According to today’s Financial Times, Boeing is urging Congress to pass languishing free trade agreements with Colombia and South Korea.
Jim McNerney, Chief Executive of Boeing, noted that the US economy is still “fragile” and said “We need to borrow less, save more, become more efficient and competitive and bring our exports back in line with our imports. Opening up and expanding new markets is paramount,” in his speech to the Chicago Council on Global Affairs.
As chairman of President Barack Obama’s export council, Mr McNerney has been tasked with leading industry’s side of a campaign to double US exports within five years – an effort that the White House projects will create two million US jobs. Boeing is the world’s second-largest aircraft-maker and one of the US’s biggest exporting companies.

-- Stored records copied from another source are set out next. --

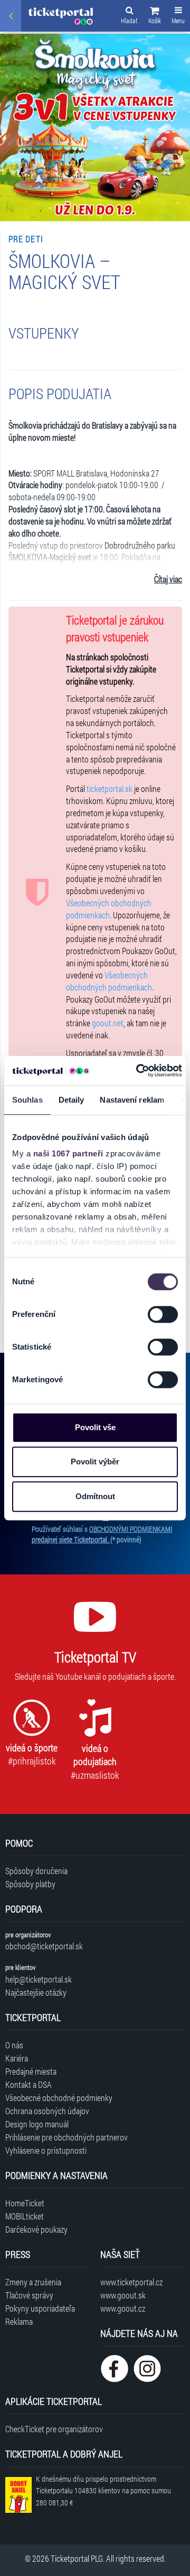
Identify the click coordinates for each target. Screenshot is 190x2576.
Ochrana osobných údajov (47, 2110)
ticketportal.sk (109, 788)
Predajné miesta (30, 2071)
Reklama (19, 2321)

McNerney also added, “The Obama administration, in my view, is not moving fast enough. I would encourage them to move faster on … free trade agreements with Korea, Colombia and Panama.”
Although the US signed trade agreements with South Colombia, South Korea, and Panama in 2006 and 2007, Congress has failed to approve the agreements. Companies are looking to President Obama to get the ball rolling again to pass these agreements into effect.
Specifically, McNerney believes Korea and Colombia to be new markets where European corporations (Ahem, Airbus perhaps?) were able to export under a lower-tariff regime than US Companies.